**Exercise requirements:**
Print all the records exactly, please.

Dataset entries:
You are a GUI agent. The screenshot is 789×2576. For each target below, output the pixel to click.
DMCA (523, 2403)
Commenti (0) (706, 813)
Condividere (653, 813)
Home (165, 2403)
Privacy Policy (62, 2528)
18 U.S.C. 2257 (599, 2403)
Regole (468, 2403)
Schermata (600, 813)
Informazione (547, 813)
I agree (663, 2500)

**Answer to this problem:**
You are a GUI agent. The screenshot is 789×2576. For each target below, output the pixel to click.
DMCA (523, 2403)
Commenti (0) (706, 813)
Condividere (653, 813)
Home (165, 2403)
Privacy Policy (62, 2528)
18 U.S.C. 2257 (599, 2403)
Regole (468, 2403)
Schermata (600, 813)
Informazione (547, 813)
I agree (663, 2500)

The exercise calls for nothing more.